Diploderma vela
- Conservation status: Least Concern (IUCN 3.1)

Scientific classification
- Kingdom: Animalia
- Phylum: Chordata
- Class: Reptilia
- Order: Squamata
- Suborder: Iguania
- Family: Agamidae
- Genus: Diploderma
- Species: D. vela
- Binomial name: Diploderma vela (Wang, Jiang, Pan, Siler and Che, 2015)
- Synonyms: Japalura vela Wang, Jiang, Pan, Siler and Che, 2015

= Diploderma vela =

- Genus: Diploderma
- Species: vela
- Authority: (Wang, Jiang, Pan, Siler and Che, 2015)
- Conservation status: LC
- Synonyms: Japalura vela Wang, Jiang, Pan, Siler and Che, 2015

Species of Asian Lizard

Diploderma vela, also known as sail mountain lizard, the mountain dragon or sail japalura, is a species of lizard endemic to China. It is named after its distinct sail, with 'Vela' in Latin meaning sail. It can be found in Tibet and Yunnan at elevations of 2,370 meters.

It was previously considered a member of the genus Japalura.

== Description ==
The sail mountain lizard is a small lizard (5.6 to 6.9 cm). It has moderately-sized hind limbs, a long and flat head and a long and slender cylindrical tail. It can be distinguished by its irregular scales, gular sac, a lateral fold of skin in the axilla–groin region as well as a transverse gular fold and a gular pouch and a concealed tympanum.

In males it displays a pronounced sail-like vertebral crest along the length of the body and a dorsally black and ventrally white colouration. There is also jagged yellow-white dorsolateral stripes displayed in males. In females there is no sail and it is medium to dark brown in colouration. There is also faint reddish dorsolateral lines in the anterior half of the axilla-groin region in females.

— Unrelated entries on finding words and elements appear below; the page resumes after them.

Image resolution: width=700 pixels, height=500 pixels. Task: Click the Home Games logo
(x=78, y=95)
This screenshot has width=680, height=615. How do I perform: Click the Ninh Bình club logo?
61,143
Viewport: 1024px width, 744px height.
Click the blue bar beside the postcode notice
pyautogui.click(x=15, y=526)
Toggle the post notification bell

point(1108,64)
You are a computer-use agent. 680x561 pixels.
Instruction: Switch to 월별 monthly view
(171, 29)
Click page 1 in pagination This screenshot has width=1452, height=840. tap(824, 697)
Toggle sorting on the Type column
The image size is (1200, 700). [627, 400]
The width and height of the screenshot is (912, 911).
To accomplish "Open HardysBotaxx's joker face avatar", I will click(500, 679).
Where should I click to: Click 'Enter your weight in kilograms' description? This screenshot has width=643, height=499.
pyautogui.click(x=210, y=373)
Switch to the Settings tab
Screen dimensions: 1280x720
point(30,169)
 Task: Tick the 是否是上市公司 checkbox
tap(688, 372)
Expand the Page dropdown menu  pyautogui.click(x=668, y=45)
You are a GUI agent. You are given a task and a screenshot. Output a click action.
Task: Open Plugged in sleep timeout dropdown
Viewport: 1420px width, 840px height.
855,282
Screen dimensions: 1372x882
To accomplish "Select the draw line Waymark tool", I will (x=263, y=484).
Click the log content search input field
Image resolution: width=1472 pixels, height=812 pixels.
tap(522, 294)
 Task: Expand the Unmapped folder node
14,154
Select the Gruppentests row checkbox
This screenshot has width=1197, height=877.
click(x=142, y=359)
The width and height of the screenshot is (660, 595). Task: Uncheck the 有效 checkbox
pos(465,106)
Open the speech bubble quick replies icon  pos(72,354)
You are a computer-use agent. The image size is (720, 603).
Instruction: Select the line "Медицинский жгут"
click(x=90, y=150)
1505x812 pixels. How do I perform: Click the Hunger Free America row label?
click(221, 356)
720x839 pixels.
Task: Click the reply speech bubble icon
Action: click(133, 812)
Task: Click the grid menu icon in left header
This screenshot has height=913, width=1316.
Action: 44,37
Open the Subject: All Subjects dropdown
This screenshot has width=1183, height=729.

It displays white transverse streaks on the head as well as black radiated markings around the eyes. Ventrally, the head is patterned with prominent black stripes.

== Behaviour ==
Sail mountain lizards are often found in rocky mountain areas or in steppe-shrubs.

Adult males are territorial and can often be seen basking on the top of rocks while females and juveniles tend to stay near the bottoms of the rocks. When another male invades a territory, the territory holder will nod at the invader, displaying his gular pouch. If the invader refuses to leave the two males will fight.

== Possible predators ==
Some possible predators are snakes from the area, such as the Chinese Beauty Snake and the Lancang Plateau Viper, as well as large birds such as Corvus species.